Unlike the Pap smear, the HPV DNA test can be performed by a minimally trained health care professional, using a mini centrifuge in the lab.
“You could run this test in decentralized locations to detect if somebody has high-risk HPV that causes cervical cancer, and then proceed with diagnosis and treatment,” said Kathryn Kundrod, a bioengineer and postdoctoral researcher at Rice University, who led the study.
The Rice University researchers analyzed self-collected cervical swab samples from patients at the University of Texas MD Anderson Cancer Center, looking for HPV16 and HPV18 genotypes — the two most common HPVs, which are responsible for 70% of all cervical cancer cases.
The researchers knew that they needed to see if their test would work in low-resource settings. So, they next transported the tests to Maputo in Mozambique. There, they used self-collected samples from patients at the Hospital Geral de Mavalane to evaluate the test. Their tests screened for cervical cancer within 45 minutes, and showed promising results: 1,000 copies of HPV DNA per test. Another helpful feature of the tests, Kundrod said, is that they display visual results, “like a home COVID test or a home pregnancy test.”

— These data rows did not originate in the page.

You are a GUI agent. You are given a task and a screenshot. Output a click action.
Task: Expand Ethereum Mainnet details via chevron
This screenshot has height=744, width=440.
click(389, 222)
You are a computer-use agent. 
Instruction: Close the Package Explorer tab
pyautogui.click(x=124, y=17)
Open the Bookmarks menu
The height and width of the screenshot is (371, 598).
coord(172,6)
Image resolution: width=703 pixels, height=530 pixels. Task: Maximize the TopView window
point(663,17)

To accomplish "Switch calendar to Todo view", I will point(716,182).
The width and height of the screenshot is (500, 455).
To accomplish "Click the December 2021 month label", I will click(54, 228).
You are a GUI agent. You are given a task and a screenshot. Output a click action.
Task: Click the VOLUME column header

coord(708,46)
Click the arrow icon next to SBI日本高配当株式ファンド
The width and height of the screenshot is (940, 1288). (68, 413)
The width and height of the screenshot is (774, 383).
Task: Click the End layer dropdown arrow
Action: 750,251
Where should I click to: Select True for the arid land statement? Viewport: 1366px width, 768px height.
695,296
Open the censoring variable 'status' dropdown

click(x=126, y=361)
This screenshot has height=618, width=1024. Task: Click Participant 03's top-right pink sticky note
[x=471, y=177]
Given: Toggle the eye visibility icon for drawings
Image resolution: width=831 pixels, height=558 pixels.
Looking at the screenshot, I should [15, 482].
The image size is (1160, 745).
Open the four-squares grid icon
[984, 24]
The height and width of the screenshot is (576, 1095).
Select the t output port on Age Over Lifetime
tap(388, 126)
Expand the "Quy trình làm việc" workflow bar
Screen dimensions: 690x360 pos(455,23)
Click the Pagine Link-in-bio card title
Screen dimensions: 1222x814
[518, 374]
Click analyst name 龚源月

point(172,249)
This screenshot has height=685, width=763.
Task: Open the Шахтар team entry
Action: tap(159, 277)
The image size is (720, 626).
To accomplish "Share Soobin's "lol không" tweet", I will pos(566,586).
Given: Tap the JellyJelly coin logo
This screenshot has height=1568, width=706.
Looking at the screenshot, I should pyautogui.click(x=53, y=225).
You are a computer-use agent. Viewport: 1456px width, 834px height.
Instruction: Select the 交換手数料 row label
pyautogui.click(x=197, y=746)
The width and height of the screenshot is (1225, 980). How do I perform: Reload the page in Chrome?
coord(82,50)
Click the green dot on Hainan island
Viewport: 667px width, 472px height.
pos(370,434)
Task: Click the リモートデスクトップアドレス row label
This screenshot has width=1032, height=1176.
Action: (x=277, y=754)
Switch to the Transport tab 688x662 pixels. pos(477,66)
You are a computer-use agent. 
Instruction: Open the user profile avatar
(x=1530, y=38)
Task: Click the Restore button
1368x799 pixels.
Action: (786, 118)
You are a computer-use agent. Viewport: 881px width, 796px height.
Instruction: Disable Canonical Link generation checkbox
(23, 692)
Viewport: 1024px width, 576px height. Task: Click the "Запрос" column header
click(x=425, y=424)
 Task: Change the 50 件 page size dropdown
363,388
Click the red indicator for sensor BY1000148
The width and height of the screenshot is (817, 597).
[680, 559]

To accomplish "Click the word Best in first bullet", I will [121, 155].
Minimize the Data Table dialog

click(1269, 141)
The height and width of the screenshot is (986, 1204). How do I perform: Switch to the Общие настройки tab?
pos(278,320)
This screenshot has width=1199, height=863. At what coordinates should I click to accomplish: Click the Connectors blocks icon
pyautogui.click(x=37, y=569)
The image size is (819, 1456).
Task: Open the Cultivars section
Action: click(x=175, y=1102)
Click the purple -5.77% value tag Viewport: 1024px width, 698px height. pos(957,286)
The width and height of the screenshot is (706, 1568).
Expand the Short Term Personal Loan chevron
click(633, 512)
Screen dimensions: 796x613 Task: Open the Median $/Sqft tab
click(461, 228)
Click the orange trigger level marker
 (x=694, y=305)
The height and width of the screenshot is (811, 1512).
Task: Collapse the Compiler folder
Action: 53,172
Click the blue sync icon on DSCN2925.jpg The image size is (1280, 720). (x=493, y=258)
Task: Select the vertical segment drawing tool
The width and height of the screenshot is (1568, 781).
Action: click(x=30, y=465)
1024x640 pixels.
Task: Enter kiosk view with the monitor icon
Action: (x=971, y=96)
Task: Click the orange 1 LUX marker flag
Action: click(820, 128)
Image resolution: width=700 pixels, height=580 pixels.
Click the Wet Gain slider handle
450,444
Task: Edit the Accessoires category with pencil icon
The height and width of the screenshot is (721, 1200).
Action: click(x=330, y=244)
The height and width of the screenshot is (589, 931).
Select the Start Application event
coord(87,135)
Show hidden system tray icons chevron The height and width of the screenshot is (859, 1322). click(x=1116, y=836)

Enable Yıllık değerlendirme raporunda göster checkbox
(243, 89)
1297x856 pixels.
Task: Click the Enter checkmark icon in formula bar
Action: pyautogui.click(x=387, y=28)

Although the tests have proved successful in screening for cervical cancer in the early-stage trials, some hurdles remain. In Maputo, the researchers found that the tests were less sensitive in samples with low concentration of cervical swabs than in Texas. The tests also showed false negative results in some samples that had extremely high amounts of cells in them.
“We weren’t completely surprised by that, when you’re testing in the same environment that you develop the test, in the same conditions, it’s ideal,” said Kundrod. “But if we were to go anywhere else, outside of our controlled lab setting, we would expect slightly different results.” She said that they hope to address the problem in upcoming studies.
But that’s not the only problem the tests must overcome if they’re to be deployed in the regions most affected by cervical cancer. They also need to be even faster.
In many sub-Saharan African countries, clinics are understaffed and often have long queues of women waiting to be screened by doctors. “I think that would really threaten the value of a point-of-care test,” said Kessler, who has worked in several African countries since 2010.
Kundrod told STAT that her team plans to further optimize the test by integrating what they learned from Mozambique. They also hope to include additional HPV genotypes. “We’ll use those findings to refine our protocol and make sure that the DNA from the samples is detectable reliably and consistently, regardless of the cellular content of those samples,” she said.